J'enfonçai la clef, la tournai, poussai la porte gonflée par l'humidité et me retrouvai dans la cour intérieure d'une riche demeure ottomane du XIXe siècle, chargée de plantes vertes en pots asséchées, et donnant sur les nombreuses pièces de la maison. Et j'attendis là la venue du chargé de la visite "officielle" des lieux. C'est avec lui que se passa l'inspection, de chambre en chambre, en l'absence donc de ses occupants. Et je me sentais, d'instant en instant, de plus en plus mal à l'aise, ayant l'impression d'arpenter la maison d'un homme ou d’une femme célèbre dont les possessions auraient été livrées à la curiosité du public. L'ensemble était mortifère et, si peu de temps après mon détour parisien par l'appartement d'un ami venant de décéder, je ne ressentais que lassitude face à ces tables de marbre, ces tapis, nombreux, ces lampes ouvragées, me disant que tout cela n'avait aucune importance, ne servait à rien, n'était qu'objets dans un magasin de souvenirs, et qu'ils allaient disparaître, un jour, tout comme leur propriétaire. Il y avait encore des mégots dans les cendriers, des habits jetés sur le lit, de la vaisselle non lavée près de l’évier, comme si les vivants avaient disparu d'un coup de baguette magique. Et cette belle maison alépine traditionnelle, d'une dizaine de pièces, avec iwan ouvragé et poutres décorées, finalement, elle sentait la mort.
Alep, église maronite ; photo ©gab
Je dus y retourner quelques jours plus tard, pour la visite d'autres "experts", mais cette fois de jour. Sur le chemin, une vieille femme, le regard plein de haine, m'a hurlé de m'en retourner, que, comme j'étais dans une impasse, je n'avais pas à être là ! Et elle me lança sur la poitrine la bassine en plastique qu’elle portait sous le bras. Alep a changé, tout comme la France des années 60 : les cœurs des villes ont été délaissés par la bourgeoisie éduquée qui y habitait et, à sa place, une population d'origine paysanne, victime et actrice de l'exode rural, est venue s'installer dans des demeures qu'elles ont réorganisées à leur guise à coups de parpaings laissés bruts. De belles villas, souvent prétentieuses, avec "tout le confort", se sont construites à la périphérie et des quartiers entiers ont périclité. Et, tout comme en France, dans les dernières années, la prise de conscience par les autorités politiques de la richesse des lieux a amené leur restauration, leur "boboïsation" également, avec un nouveau changement de propriétaires.
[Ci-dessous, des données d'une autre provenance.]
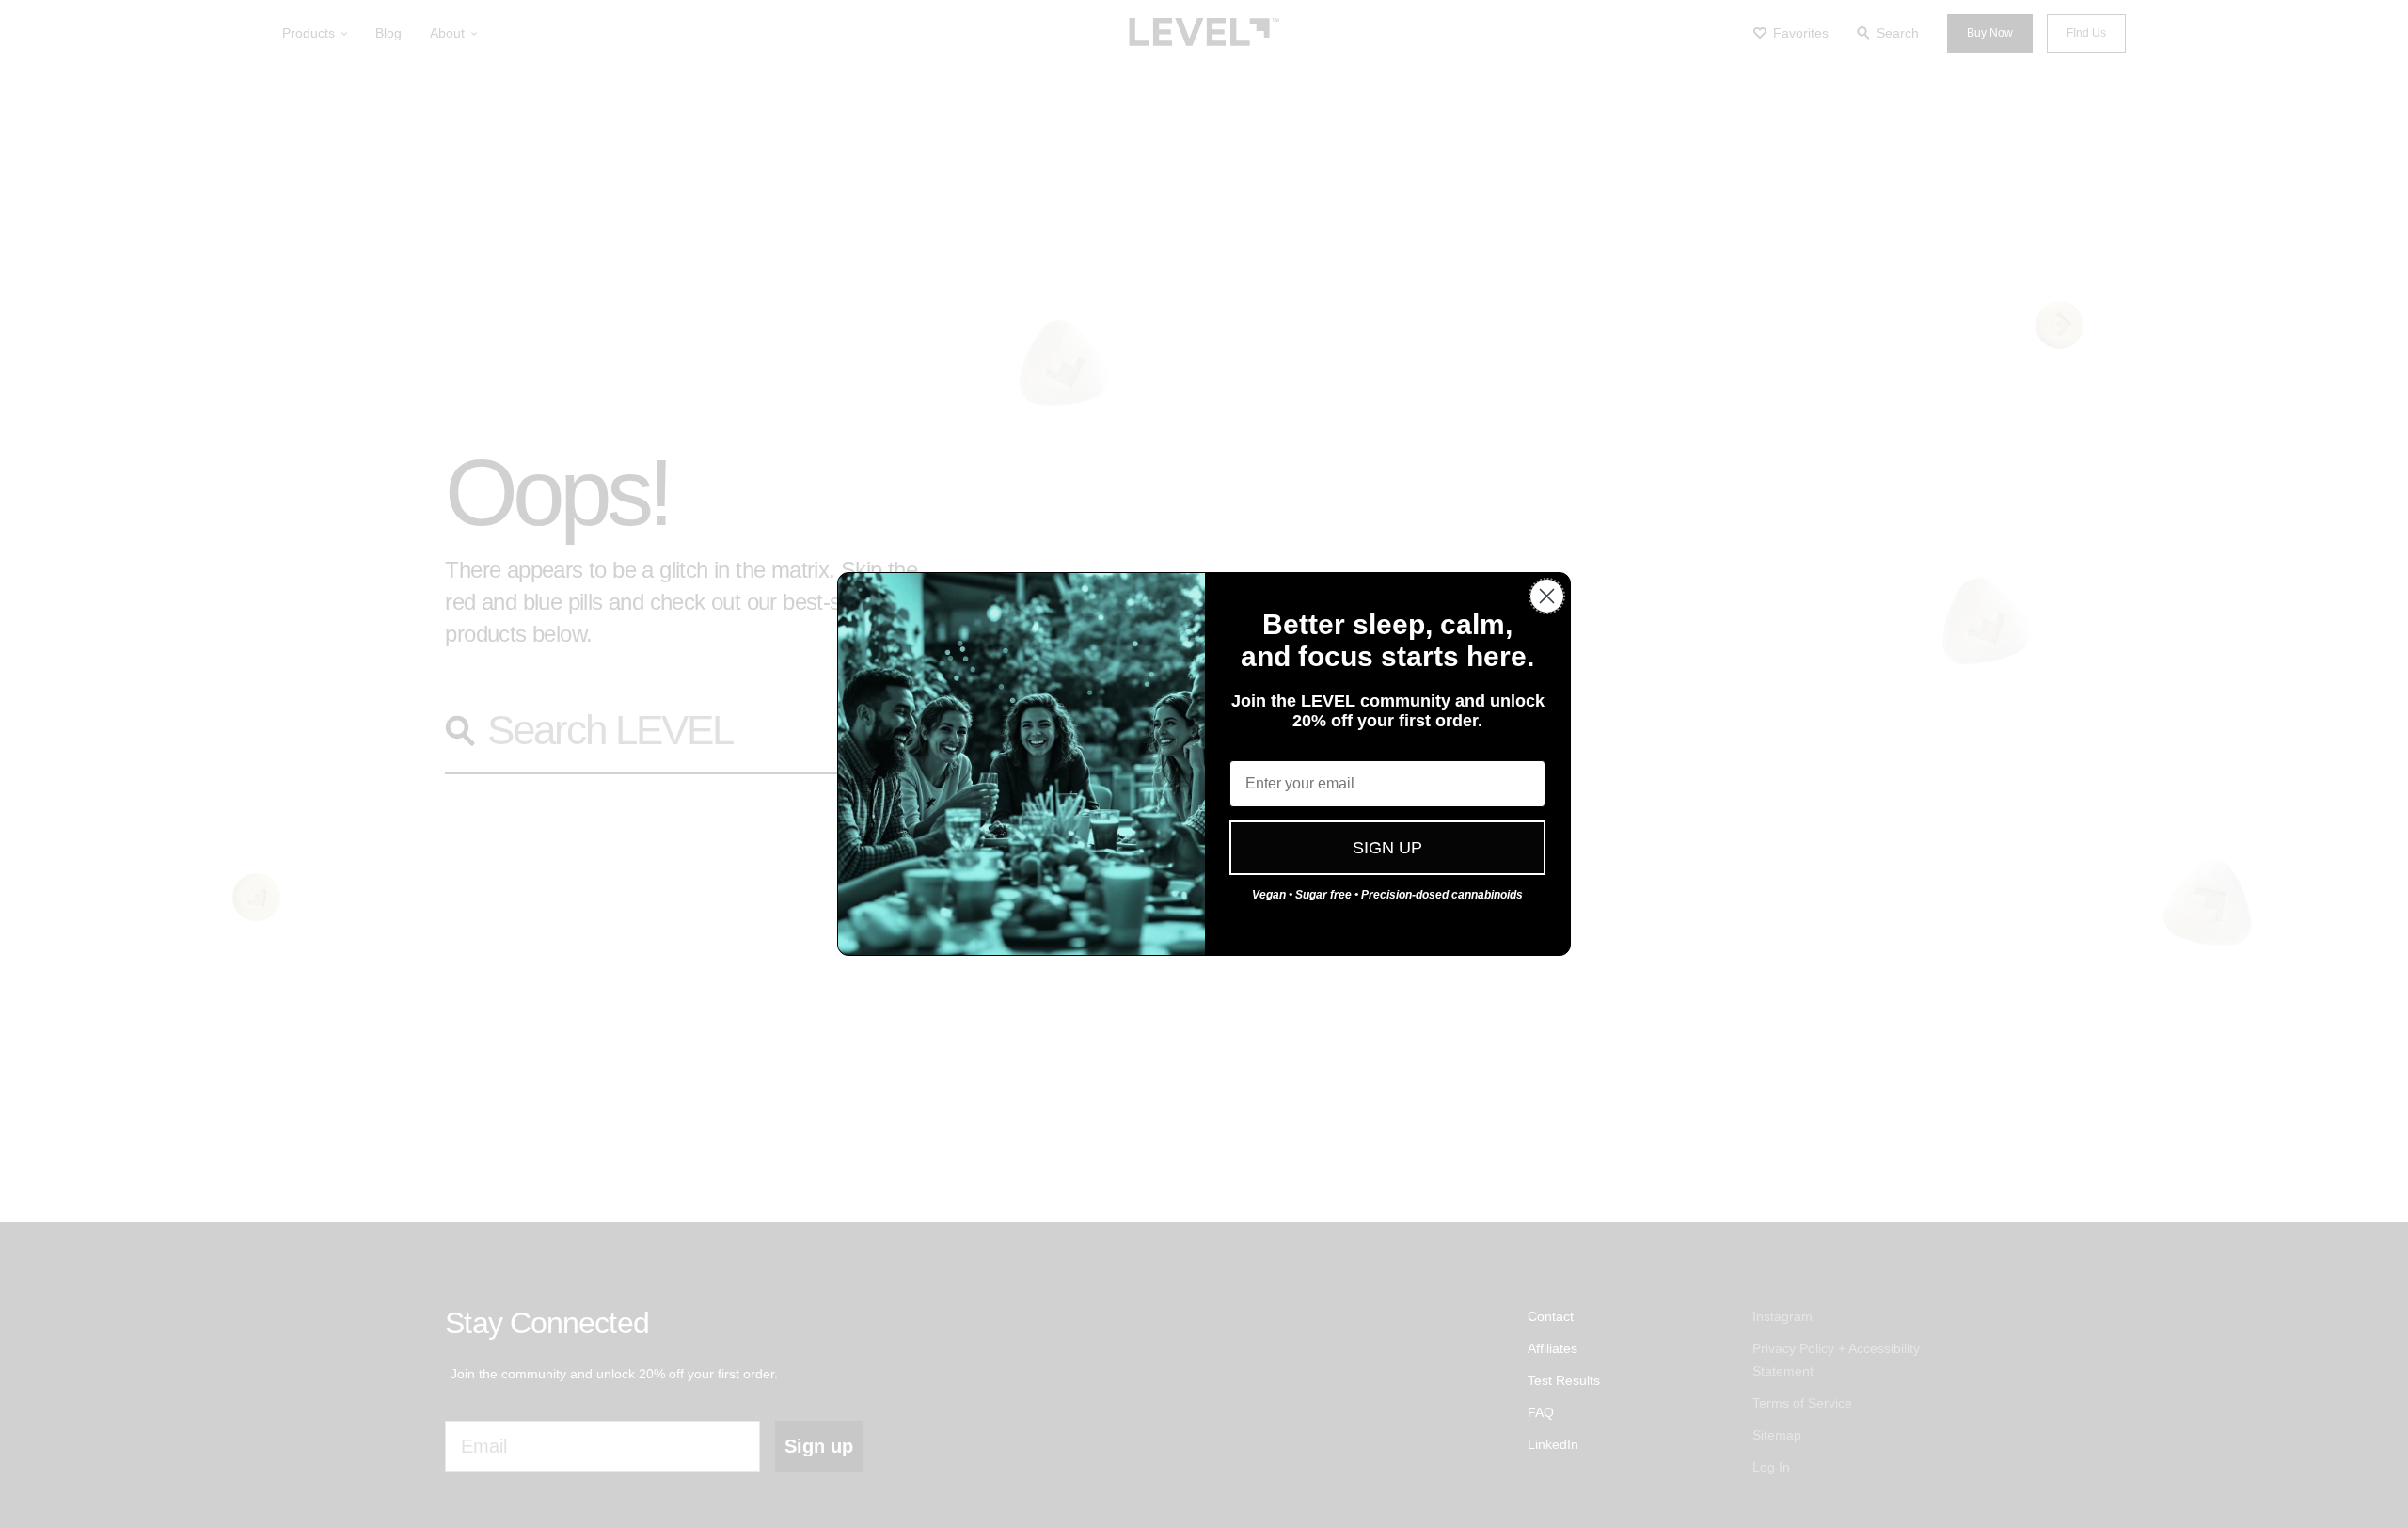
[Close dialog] (1546, 596)
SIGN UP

Souvent architectes, décorateurs, stylistes, souvent étrangers, souvent loin des traditions de la ville, aussi bien de celle des anciens habitants que des paysans "urbanisés" du voisinage, ils ont apporté en sauvant un patrimoine une autre manière de vivre, élargissant, entre autres, les failles et les ruptures dans les sociétés locales... De jour, donc, la cour intérieure m'a semblé plus riante avec des chats passant, des oiseaux voletant entre les branches poussiéreuses des ficus et puis, attendant longtemps mes hôtes, j'ai refait le tour des pièces, demeurées froides malgré le soleil qui illuminait le ciel. Sur les murs, des affiches de spectacles chorégraphiques dans lesquels s'était illustrée, à Sedan, il y a longtemps, Constance, un poster de Maurice Béjart, et puis une photo mouchetée d'elle à ses côtés. Depuis sa "retraite" de danseuse, elle vivait là, à Alep, entourée de ses souvenirs, de ses bibelots et de son compagnon, instituteur à l'Ecole Française de la ville. De temps en temps, ils invitaient des musiciens traditionnels, des danseurs soufis, car ils s'intéressaient à tout cet exotisme musulman qui s'accordait au mieux avec leur mobilier acheté à Damas ou Alep, commodes de marqueterie, tables recouvertes de mosaïque, étagères surchargées de vases, de bols, d'aiguières, lustres de cristal dans la pure mode ottomane de la fascination pour l'Italie et la Bohème.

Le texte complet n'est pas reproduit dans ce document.